▼

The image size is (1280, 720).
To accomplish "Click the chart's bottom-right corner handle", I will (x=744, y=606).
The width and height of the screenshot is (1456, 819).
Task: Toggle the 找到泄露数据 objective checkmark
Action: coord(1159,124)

▲

» Your task: Transcribe all of the material exactly. Omit nothing.

» Answer for the task:
The image size is (1280, 720).
To accomplish "Click the chart's bottom-right corner handle", I will (x=744, y=606).
The width and height of the screenshot is (1456, 819).
Task: Toggle the 找到泄露数据 objective checkmark
Action: coord(1159,124)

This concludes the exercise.